Rabbit Cacciatore over Pesto Orzo

Here's one of our latest for The Sportsman Channel: Rabbit Cacciatore over Pesto Orzo. If you've been hunting rabbits this winter, give this recipe a try. It's a traditional Italian dish usually served with chicken, but rabbit is so much better. Find the recipe here: http://www.thesportsmanchannel.com/2017/02/wild-rabbit-cacciatore-pesto-orzo-recipe/

For step-by-step instruction on how to hunt, field dress and cook rabbit, check out our book Hunting for Food

An exciting update! We're super psyched to partner with the Joslyn Art Museum in Omaha to celebrate its Wild Spaces, Open Seasons: Hunting and Fishing in American Art exhibition. In addition to assisting the museum to develope a wild game hors' douevres menu for their patrons and public event on Friday, April 7, we are also giving a pheasant cleaning and cooking demo at the patrons event. While our demo is private, we'll hang out afterward for the public event, which will feature a lecture by Lily Raff McCaulou, author of Call of the Mild, at 7 p.m.
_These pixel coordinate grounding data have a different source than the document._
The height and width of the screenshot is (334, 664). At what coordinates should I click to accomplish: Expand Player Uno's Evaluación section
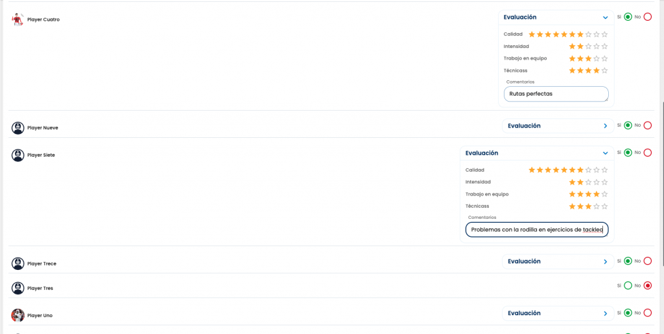pyautogui.click(x=605, y=313)
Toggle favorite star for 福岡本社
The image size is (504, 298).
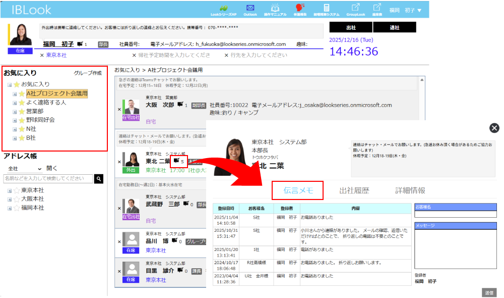[17, 208]
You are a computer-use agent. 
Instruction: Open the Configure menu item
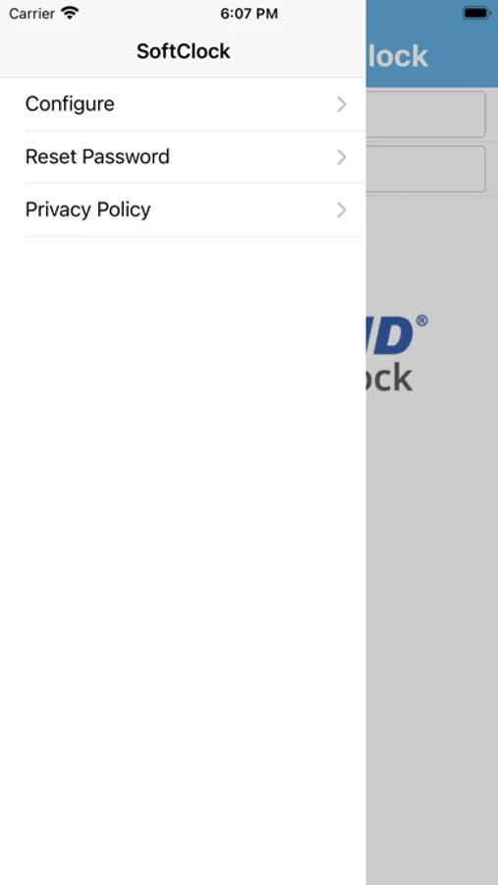coord(183,104)
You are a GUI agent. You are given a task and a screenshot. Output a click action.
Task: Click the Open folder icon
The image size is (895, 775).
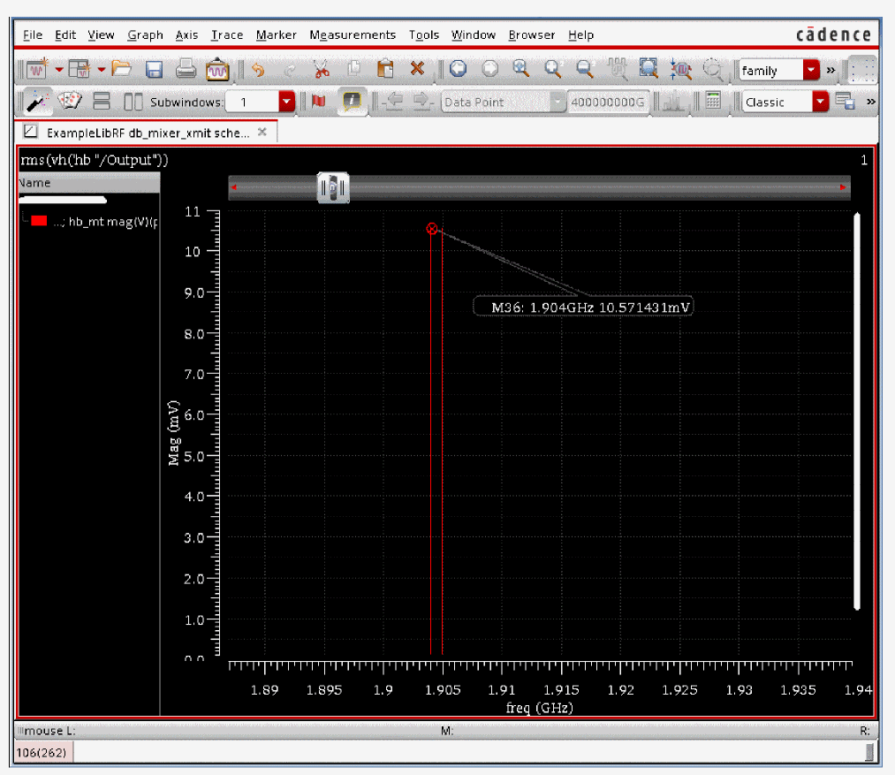[x=121, y=69]
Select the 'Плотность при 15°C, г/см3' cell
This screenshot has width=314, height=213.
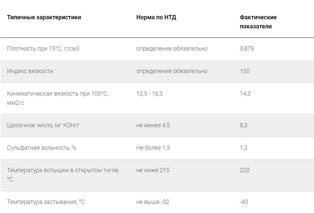pos(43,49)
If you're in the Omaha area, come out to try some food, drink, mingle and walk through this amazing collection of works that feature our favorite subjects: hunting, fishing and the outdoors. The museum store is also offering autographed copies of our book Hunting for Food for sale. Reservation is required for the public event. It is $10 for Joslyn members and $20 for the public. Make your reservation here: https://www.joslyn.org/forms/one-time-ticket-event-purchase-3.aspx

The exhibit: Wild Spaces, Open Seasons is the first exhibition of its kind in the country, featuring a variety of portraits, landscapes, still lifes, and genre scenes, including iconic works by Thomas Cole, Thomas Eakins, Paul Manship, and John Singer Sargent, as well as pictures by artists who specialized “in the field,” such as Charles Deas, Alfred Jacob Miller, William T. Ranney, and Arthur Fitzwilliam Tait. The exhibition also sheds new light on modernist studies of sporting subjects by Arthur Dove, Marsden Hartley, and Max Weber. Together, the 64 works in the exhibition illuminate changing ideas about community, environment, national identity, landscape, and wildlife, offering compelling insights into one of our most familiar shared adventures. Entry into the Joslyn Art Museum is always free, but this special exhibition is ticketed, with special pricing for kids, members and students. For more information: https://www.joslyn.org/collections-and-exhibitions/temporary-exhibitions/details.aspx?ID=367

Monday, February 27, 2017

Bluegill Po' Boy with Curry-Lime Mayo Spread

Most of what we catch while ice fishing is bluegill. Some days, we'll catch a whole pile of them. Other days, we only catch a few. While they're really tasty battered and fried on their own, they're also delicious in a sandwich. Bluegill fillets are perfect for this prep because they're thin and crispy, adding that extra crunch that's needed. 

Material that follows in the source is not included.